I have always felt that the sharing economy lacked any real coherent definition, and that it in actual fact was made up of many various value-adding models. And as with any great surge of capitalism it has been hacked, rebuilt and rolled out across many other markets and industries with a variety of results. The one thing that has seemed to remain fairly constant was that these models focused on the sharing of assets; it was about access and not ownership. Now I believe there is another step change in the sharing economy, and we (Aidan Rushby, Tony Edwards and myself) have built a company based on these beliefs.

Movebubble uses technology to disrupt an old, archaic industry, that of the private residential property lettings market. It does not enable people to share assets in a manner as that described above; instead it facilitates collaboration on key tasks centered on the long-term property rental process. Users are able to work together through technology to reduce the waste of a particular resource; time spent on a task. Through guided collaboration of tasks, aptly timed to reduce delays and confusion, via any device users are able to increase productivity on the move, ultimately reducing the time spent on such tasks. And as the old adage goes, “time is money”.

Such platforms will reduce waste, as user groups work together to achieve common goals, which in the case of Movebubble is a safe and secure rental tenancy agreement.
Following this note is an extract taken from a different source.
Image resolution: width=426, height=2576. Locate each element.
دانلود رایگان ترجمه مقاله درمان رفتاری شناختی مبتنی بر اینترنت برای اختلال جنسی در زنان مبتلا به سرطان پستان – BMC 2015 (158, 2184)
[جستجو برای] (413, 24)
Is the next step in the evolution of the sharing economy the emergence of platforms enabling users to reduce time spent on tasks, and to collaborate faster, remotely? Is this the rise of the Collaborative Customer?
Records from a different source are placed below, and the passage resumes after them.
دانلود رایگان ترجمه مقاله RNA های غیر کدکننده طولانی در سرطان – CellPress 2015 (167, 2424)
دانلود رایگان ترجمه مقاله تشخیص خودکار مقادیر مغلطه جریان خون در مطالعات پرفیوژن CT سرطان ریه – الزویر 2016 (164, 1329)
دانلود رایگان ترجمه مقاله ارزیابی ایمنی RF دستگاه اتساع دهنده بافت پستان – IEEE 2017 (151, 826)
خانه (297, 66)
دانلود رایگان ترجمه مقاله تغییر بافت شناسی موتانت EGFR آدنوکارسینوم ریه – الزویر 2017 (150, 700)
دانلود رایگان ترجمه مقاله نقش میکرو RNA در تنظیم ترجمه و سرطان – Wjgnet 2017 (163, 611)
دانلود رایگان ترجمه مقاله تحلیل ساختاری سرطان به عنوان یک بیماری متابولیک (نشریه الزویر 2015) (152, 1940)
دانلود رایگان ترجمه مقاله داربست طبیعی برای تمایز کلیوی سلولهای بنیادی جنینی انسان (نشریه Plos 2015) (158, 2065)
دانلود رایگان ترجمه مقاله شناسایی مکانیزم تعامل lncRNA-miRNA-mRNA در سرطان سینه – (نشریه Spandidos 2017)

In order for these Customer Collaborative Platforms (CCP) to work, users need to know that other users are validated, real and ultimately trustworthy. This is one thing that is held in common with the sharing economy. CCP’s must build a trusting community that is exclusive and not available to those who are not a part of it. The reciprocal nature of the review system requires that only those involved with transactions with another user are able to offer reviews and feedback. Not only do users need to trust the users of the platform, but they must also trust the platform itself. Data privacy is paramount, and CCP businesses must continue to invest in its security. It can take many years to build up trust in a brand, and unfortunately only a moment to destroy it. Executives of such businesses must work tirelessly to uphold and reinforce the messages that are central to such organizations: openness, honesty and transparency. Trust is the marketing currency of the future, with a vast number of Internet users still concerned about online privacy protection.
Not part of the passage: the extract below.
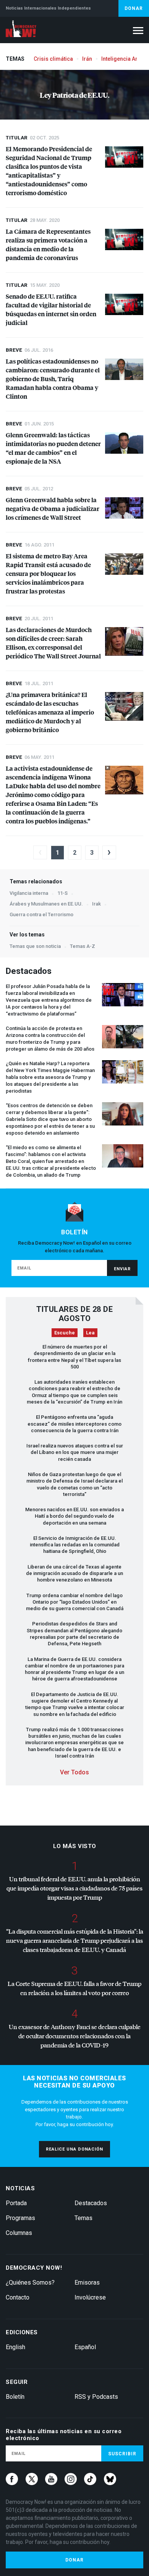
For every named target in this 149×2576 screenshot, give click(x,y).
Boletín (15, 2396)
Consumers are primarily concerned with Environmental Control, i.e. the ability of the user to control the actions of the vendor (this could manifest as worries over supplying credit card information online) and the secondary use of that information (which is typically a worry that vendors will sell private information to 3rd parties). Although an older study, the 1997 Georgia Tech Graphics, Visualization and Usability Centers’ GVU 7th User Survey showed a whopping 87% of web users think they should have complete control over the demographic information websites capture, and over 71% feel there should be new laws to protect their privacy online. 63% of those reporting that they decline to provide information to websites have done so because they do not trust those collecting the data.

So that these businesses are able to ensure that customers can collaborate quickly and effectively these CCPs will tread the peripheries of public and legal interpretations of privacy. Such companies will need to pre-empt competitor actions with appropriate responses to calls for additional regulation on this subject. However, more importantly these CCPs will need to deliver an explicit social contract with the user, executed in the context of a cooperative relationship built on trust.

Any technology that can equip customers with the ability to undercut the current status quo through collaboration will ultimately win, as mainstream market adoption occurs via word of mouth (or word of mouse!). So get ready, as the rise of the collaborative customer is finally here.